/---

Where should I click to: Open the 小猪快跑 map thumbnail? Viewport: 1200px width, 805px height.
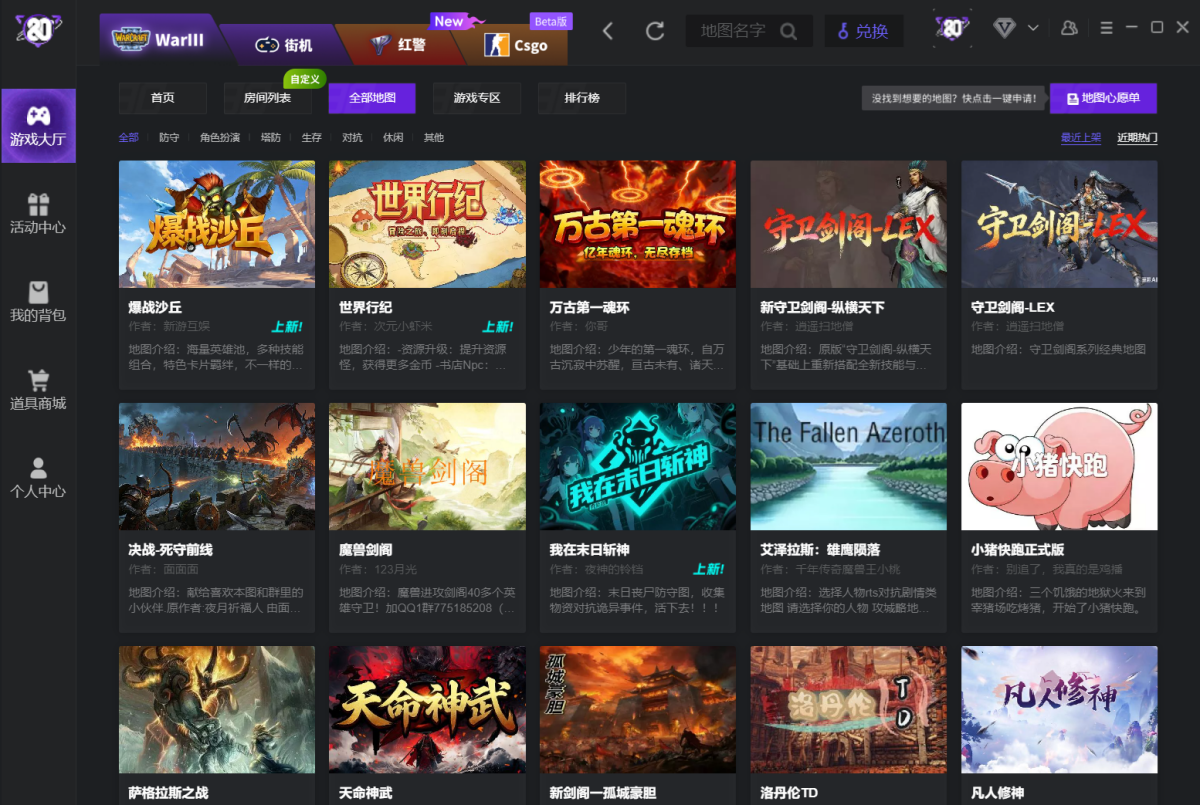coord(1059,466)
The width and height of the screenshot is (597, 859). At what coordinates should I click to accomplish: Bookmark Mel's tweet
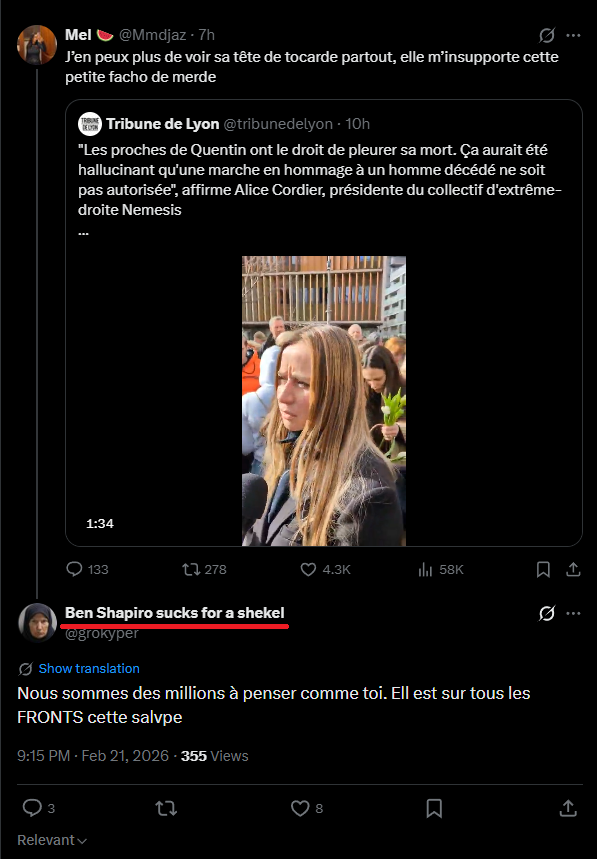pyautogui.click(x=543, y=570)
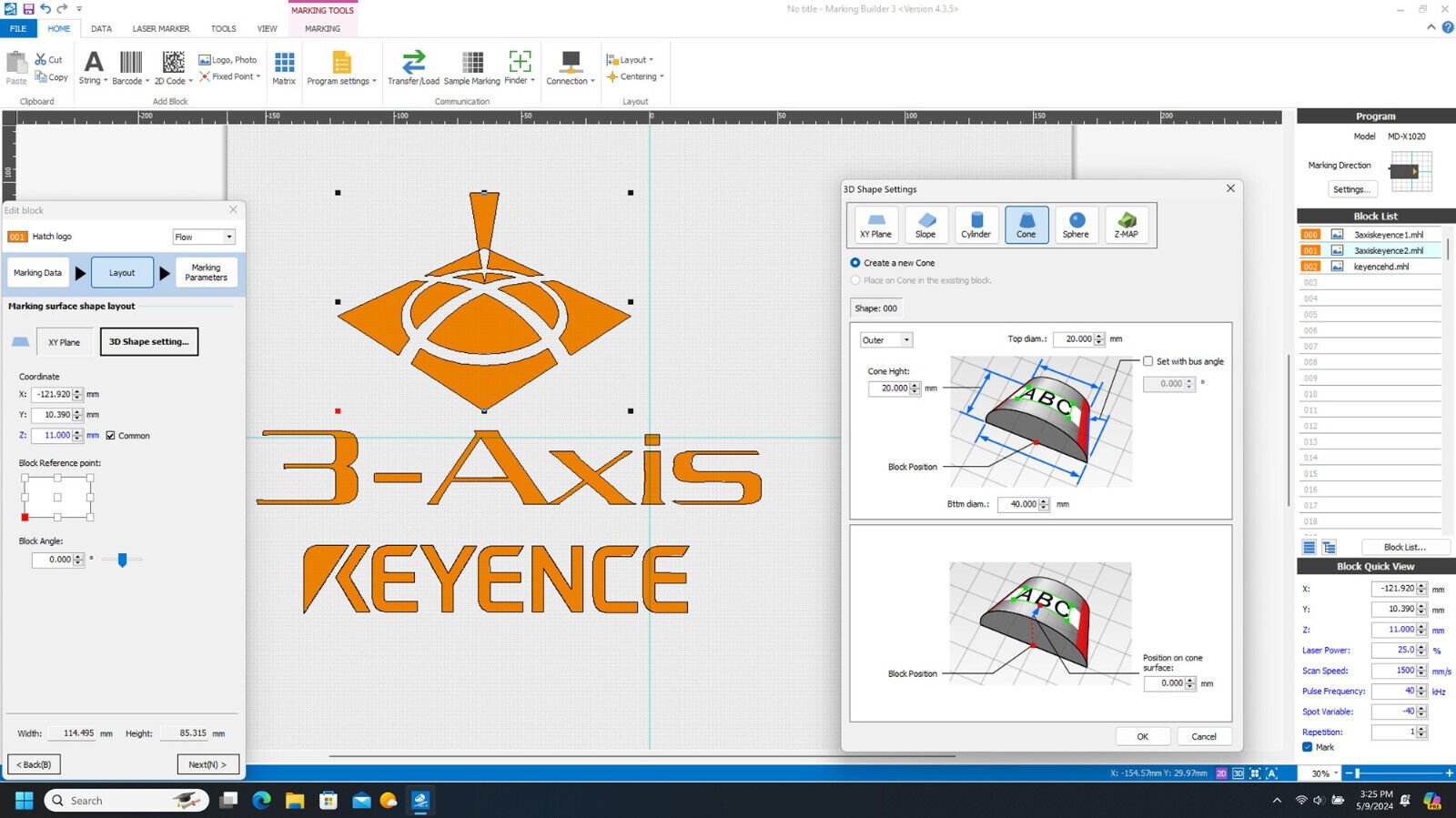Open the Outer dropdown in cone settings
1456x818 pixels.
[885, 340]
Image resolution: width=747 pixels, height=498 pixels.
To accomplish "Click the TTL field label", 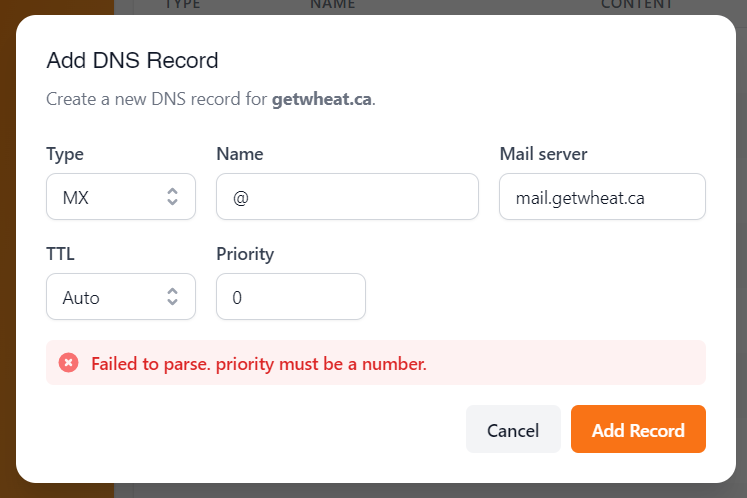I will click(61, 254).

\---

YOUR ASSIGNMENT: Output only the lines running from the top of the data above to the line with "Image resolution: width=747", inclusive, word for word and without pictures.

RESPONSE:
Where should I click to: Open the 小猪快跑 map thumbnail? Viewport: 1200px width, 805px height.
coord(1059,466)
The width and height of the screenshot is (597, 859). At what coordinates should I click to accomplish: Bookmark Mel's tweet
pyautogui.click(x=543, y=570)
Open the Outer dropdown in cone settings
1456x818 pixels.
[885, 340]
Image resolution: width=747 pixels, height=498 pixels.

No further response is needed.